Abdullah Abu Rahmeh, a Bilin activist who worked with Bedouin tribesmen who complain of harassment by Jewish settlers, said he begins by discussing resistance.

"I then show them a documentary of Bilin and I pause at the different strategies we have, like stuffing ourselves in barrels and rolling in front of bulldozers," Abu Rahmeh said.

At one Naalin protest, Palestinian youths rushed down sloping olive groves, whooping as they climbed onto a bulldozer clearing land for the barrier. The startled driver was quickly chased away while other Palestinians lobbed rocks to divert the soldiers, who hurled back sound bombs and tear gas, leaving plumes of acrid smoke.

The bulldozer's work was held up for a couple of hours — a successful outcome, Palestinians said.

Although Bilin activists say they teach nonviolent forms of protest, they are reluctant to tell other Palestinians not to hurl rocks, saying it's a matter left for individual villages to decide.

Activists in other villages say throwing rocks is counterproductive. In Khader, demonstrators stick to peaceful protests, including holding Muslim prayers near the barrier construction site.

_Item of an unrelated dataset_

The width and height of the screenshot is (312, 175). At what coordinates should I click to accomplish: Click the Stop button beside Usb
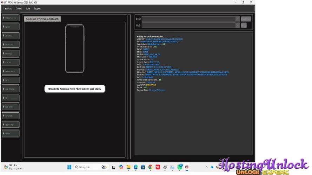tap(244, 26)
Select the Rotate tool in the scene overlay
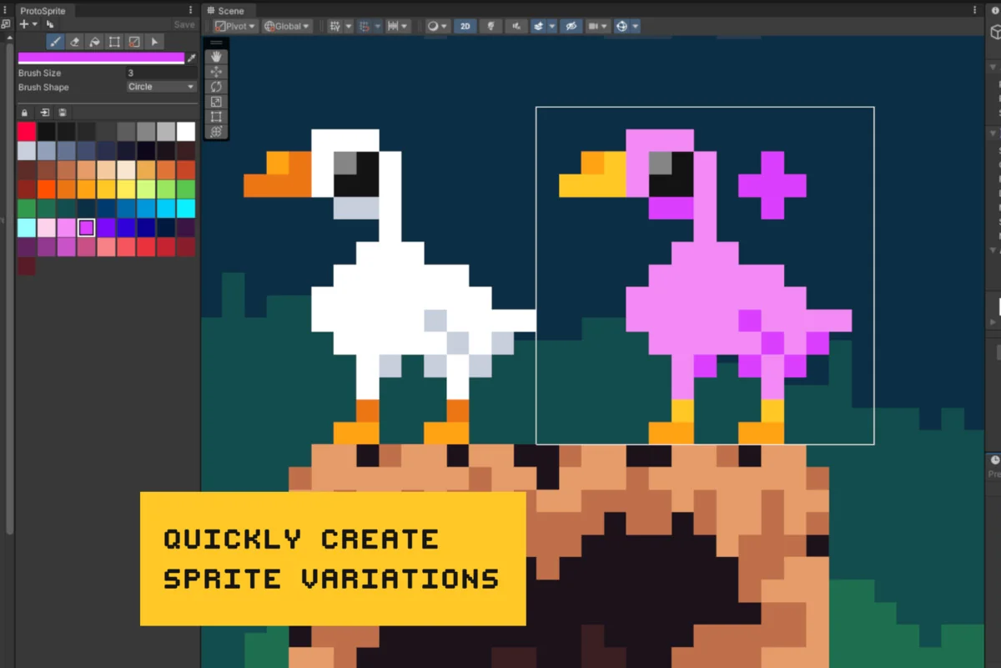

Sfard, the Israeli lawyer, said legal challenges are a key element of the campaign. The high court has ruled in three separate cases that the barrier must be moved away from Palestinian villages to reduce hardship although the Defense Ministry has complied with only one of the rulings citing budget problems.

Many Palestinians close to the planned barrier route say they're driven to protest because livelihoods are at stake.

In the village of Jayyous in the northern West Bank, where the barrier went up in 2003, putting village farmland out of reach for three-fourths of the village's farmers, said Mayor Mohammed Taher.

"People are now unemployed, their sons are leaving university because they can't afford tuition," Taher said.

In the meantime, Palestinians are honing their strategies.

"Now I tell the protesters, take a camera, take a camera," Kanaan said, holding her own.